Show TOC

7.6 ICF Configuration Locate this document in the navigation structure

 

As NWBC is an HTTP-based application framework, it also supports the usual security concepts as they are offered in the Internet Communication Framework (ICF). For more information, see ICF Scenarios.

Whenever NWBC (as a shell, not the content area) accesses the ABAP server, this is handled by the NWBC HTTP handler CL_NWBC_HTTP. You can find this handler in the ICF service tree (transaction SICF), under /sap/bc/nwbc. To allow the NWBC to access the server, the corresponding node has to be active in the ICF tree. For more information, see 4.2 Active Services in the ICF.

In addition, there is an external alias /nwbc defined and shipped that points directly onto the ICF path /sap/bc/nwbc. This alias can also be security-relevant, but not for access control. For more information, see External Aliases.

For security reasons, the only services that should be active in the HTTP service tree are those services that are really needed. If you activate nodes at a higher level, this means that the whole part of the service tree below this level is also active and accessible via HTTP. For more information, see Activating and Deactivating ICF Services.

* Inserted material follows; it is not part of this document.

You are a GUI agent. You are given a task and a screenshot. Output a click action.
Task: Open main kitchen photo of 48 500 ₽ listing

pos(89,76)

The second security-relevant aspect of the ICF nodes are all logon configurations that are handled via the ICF layer. For more information, see Maintaining Logon Procedures.

Caution Caution

Note that this ICF node only controls access of the NWBC shell to the server, it does not control or enforce any access that an application might need to have to run. This is controlled by the different relevant frameworks.

For example, for Web Dynpro ABAP applications a large number of additional ICF nodes need to be activated. For more information, see Active Services in SICF.

Similarly, if other types of applications, such as BSPs or BI are loaded, their relevant ICF nodes also need to be active.

End of the caution.

Below the nwbc node in the ICF tree, there are some special nodes, which are explained in detail in 4.2 Active Services in the ICF. From a security viewpoint, the following nodes play a role:

Node

Security-Relevance

/sap/bc/nwbc

Must be active to use productively.

/nwbc

Should be available to use productively.

/sap/bc/nwbc/nwbc_launch

We recommend that this node be deactivated.

/sap/bc/nwbc/nwbc_test

We highly recommend that this node be deactivated.

/sap/bc/nwbc/nwbc_testcanvas

We highly recommend that this node be deactivated.

/sap/bc/nwbc/nwbc_debug

We highly recommend that this node be deactivated.

/sap/bc/nwbc/exprt_sapportal

We recommend to deactivate this node, unless the functionality is explicitly used with an enterprise portal in your system landscape.

/sap/bc/nwbc/nwbc_ext2int

If you want to use the side panel, this node must be active.